═════ 本文

得られる溶液を毎回6lの25mMリン酸緩衝液pH
7.4で12時間4回透析した。透析物を限外ロ過によ
り最終容積2.0mlへ濃縮した。
【0045】この溶液1mlをリン酸緩衝液で10倍逓
倍希釈し、希釈液1mlをポリプロピレン12×75m
m試験管へ加えた。12時間静置後、試験管を吸引乾燥
し、14μg/ml正常マウス抗体溶液1.0mlをす
べての試験管へ加えた。2時間静置後、試験管を吸引
し、リン酸緩衝液で洗い、乾燥した。逓倍希釈したL−
チロキシン−DSS−BSA複合体を含有する被覆試験
管のめいめいへ、活性炭処理ヒト血清50μlと、実施
例1で製造した 125I標識抗チロキシンIgG(150,00
0cpm)とを加えた。
【0046】37℃で4時間インキュベーション後、溶
液を吸引し、試験管へ結合した放射能を測定した。 125
I抗チロキシン抗体の150,000cpmの約40%を被覆時結
合した複合体希釈液を選び、上の方法で十分な数の試験
管をこの希釈液で被覆した。これら試験管を使用し、上
と同じ方法でヒト血清遊離チロキシン標準液と、次に
125I抗チロキシンを添加することによって、標準曲線
が得られた。
【0047】実施例1と同じく、遊離チロキシン濃度増
加とともに、トレーサー結合の満足な抑制曲線が観察さ
れた。既知遊離チロキシン濃度のヒトサンプルを測定す
るためこの標準曲線の使用は、既知方法との良い相関関
係を与えた。
【0048】実施例3 この実施例は実施例2と似ているが、しかし万能な第2
の抗体、すなわち前の実施例で製造された抗チロキシン
抗体に特異的な種によって発生する放射能が供給され
る。
【0049】この実施例のトレーサーは 125I標識ヤギ
抗ウサギIgG抗体である。これは以下の方法で製造さ
れた。実施例1からの精製したウサギIgG10μgを
Cuatrecassas(前出Cuarecassas,P.)の方法を使用して
臭化シアン活性化セファロース4B1gを加えた。反応
生成物を10mlの25mMリン酸緩衝液pH7.4へ
懸濁した。標準的方法によってヤギから引き出したヤギ
抗ウサギIgG抗血清100μlを反応生成物懸濁液へ
加えた。72時間インキュベート後、ヤギ抗ウサギIg
G抗血清をヨード化し、実施例1に記載した抗チロキシ
ンと同じ方法で精製した。

══════════

課題 = 本文によると、実施例3で用いるトレーサーは何か。 これらのレコードは、本文とは別の出典から取ったものである。

═════ 提供レコード

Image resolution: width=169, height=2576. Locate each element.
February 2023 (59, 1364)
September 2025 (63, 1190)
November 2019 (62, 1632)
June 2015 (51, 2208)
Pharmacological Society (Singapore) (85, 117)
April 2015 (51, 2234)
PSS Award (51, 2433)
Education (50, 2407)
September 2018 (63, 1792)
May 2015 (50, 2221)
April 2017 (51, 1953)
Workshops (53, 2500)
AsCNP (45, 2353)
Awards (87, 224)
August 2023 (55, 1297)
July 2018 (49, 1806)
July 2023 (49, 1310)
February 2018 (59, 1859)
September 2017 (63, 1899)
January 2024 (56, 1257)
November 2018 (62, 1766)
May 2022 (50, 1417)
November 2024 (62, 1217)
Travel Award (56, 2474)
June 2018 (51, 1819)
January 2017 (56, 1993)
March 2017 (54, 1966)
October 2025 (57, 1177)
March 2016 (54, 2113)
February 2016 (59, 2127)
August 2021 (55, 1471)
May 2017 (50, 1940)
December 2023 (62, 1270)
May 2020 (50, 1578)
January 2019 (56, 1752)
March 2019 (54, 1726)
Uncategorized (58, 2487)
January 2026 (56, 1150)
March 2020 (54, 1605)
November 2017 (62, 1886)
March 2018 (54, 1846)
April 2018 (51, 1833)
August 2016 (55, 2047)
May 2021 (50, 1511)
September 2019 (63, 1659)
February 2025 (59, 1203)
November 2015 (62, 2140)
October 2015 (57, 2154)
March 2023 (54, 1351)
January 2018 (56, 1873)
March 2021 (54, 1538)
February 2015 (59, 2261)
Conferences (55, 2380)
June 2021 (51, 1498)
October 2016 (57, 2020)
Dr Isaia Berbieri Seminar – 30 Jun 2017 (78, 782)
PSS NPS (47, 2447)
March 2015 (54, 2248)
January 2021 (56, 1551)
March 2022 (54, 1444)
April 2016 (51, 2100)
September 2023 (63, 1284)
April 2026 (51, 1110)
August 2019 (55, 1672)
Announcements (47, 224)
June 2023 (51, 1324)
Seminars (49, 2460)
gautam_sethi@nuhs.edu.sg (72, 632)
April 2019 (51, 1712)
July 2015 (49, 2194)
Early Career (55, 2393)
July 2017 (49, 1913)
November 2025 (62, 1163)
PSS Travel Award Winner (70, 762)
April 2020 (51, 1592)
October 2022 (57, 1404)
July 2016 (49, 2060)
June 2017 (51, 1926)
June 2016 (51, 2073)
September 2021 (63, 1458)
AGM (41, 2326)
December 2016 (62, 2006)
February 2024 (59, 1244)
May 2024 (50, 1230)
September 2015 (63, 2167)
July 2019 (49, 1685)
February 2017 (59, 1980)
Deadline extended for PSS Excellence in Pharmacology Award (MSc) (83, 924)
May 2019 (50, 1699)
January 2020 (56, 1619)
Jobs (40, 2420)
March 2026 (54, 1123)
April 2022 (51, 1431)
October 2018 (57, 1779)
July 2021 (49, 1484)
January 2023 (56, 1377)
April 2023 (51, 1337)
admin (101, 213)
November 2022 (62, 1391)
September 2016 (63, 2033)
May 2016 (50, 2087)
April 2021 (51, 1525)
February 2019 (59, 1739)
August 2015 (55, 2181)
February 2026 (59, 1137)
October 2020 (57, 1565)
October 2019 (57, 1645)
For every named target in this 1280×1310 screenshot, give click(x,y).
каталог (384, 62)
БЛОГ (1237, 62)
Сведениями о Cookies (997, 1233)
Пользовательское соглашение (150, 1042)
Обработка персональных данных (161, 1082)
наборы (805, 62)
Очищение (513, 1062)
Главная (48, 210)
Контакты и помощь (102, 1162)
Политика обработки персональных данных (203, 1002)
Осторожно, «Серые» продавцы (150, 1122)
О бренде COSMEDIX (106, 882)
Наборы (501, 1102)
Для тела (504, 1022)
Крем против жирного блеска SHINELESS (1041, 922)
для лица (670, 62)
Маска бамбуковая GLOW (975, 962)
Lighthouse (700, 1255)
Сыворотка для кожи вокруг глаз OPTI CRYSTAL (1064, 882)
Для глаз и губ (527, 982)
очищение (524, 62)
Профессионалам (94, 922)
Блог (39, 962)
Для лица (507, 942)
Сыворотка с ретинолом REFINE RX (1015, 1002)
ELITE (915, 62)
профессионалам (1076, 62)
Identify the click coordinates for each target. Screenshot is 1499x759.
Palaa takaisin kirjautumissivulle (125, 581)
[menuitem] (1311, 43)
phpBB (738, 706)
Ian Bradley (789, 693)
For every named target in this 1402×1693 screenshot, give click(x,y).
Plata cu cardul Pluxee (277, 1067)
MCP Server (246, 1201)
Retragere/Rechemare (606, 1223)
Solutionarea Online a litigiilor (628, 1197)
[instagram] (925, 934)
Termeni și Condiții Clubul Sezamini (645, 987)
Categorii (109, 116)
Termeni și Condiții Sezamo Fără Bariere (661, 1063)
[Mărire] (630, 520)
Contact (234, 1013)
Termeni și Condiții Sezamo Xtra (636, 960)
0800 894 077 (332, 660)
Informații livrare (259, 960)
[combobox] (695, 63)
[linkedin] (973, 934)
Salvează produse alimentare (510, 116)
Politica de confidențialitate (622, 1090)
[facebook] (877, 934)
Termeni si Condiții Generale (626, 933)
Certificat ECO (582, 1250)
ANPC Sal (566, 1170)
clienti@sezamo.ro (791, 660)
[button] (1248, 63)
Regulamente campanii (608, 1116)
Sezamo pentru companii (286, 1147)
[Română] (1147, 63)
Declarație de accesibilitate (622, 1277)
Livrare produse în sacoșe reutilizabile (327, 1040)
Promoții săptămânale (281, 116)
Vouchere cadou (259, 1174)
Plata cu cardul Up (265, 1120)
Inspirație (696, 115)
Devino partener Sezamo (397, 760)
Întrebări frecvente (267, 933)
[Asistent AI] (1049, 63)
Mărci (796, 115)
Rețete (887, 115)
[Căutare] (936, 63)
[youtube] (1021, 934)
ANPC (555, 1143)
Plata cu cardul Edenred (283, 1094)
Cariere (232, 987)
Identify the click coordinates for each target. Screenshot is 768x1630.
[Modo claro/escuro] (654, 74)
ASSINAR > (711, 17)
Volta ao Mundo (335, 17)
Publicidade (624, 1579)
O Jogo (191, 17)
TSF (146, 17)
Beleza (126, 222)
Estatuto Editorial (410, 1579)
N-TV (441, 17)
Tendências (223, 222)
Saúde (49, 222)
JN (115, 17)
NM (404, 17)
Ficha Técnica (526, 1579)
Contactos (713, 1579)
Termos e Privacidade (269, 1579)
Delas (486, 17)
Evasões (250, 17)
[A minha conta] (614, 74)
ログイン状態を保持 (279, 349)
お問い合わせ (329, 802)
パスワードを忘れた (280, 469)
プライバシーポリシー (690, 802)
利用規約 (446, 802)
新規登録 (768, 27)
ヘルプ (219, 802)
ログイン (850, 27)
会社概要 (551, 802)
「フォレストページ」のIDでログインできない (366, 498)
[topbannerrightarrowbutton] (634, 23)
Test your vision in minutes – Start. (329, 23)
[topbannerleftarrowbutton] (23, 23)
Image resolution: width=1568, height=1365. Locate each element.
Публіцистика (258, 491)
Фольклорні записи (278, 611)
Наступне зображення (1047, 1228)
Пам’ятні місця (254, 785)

══════════

解答 = 125I標識ヤギ抗ウサギIgG抗体である。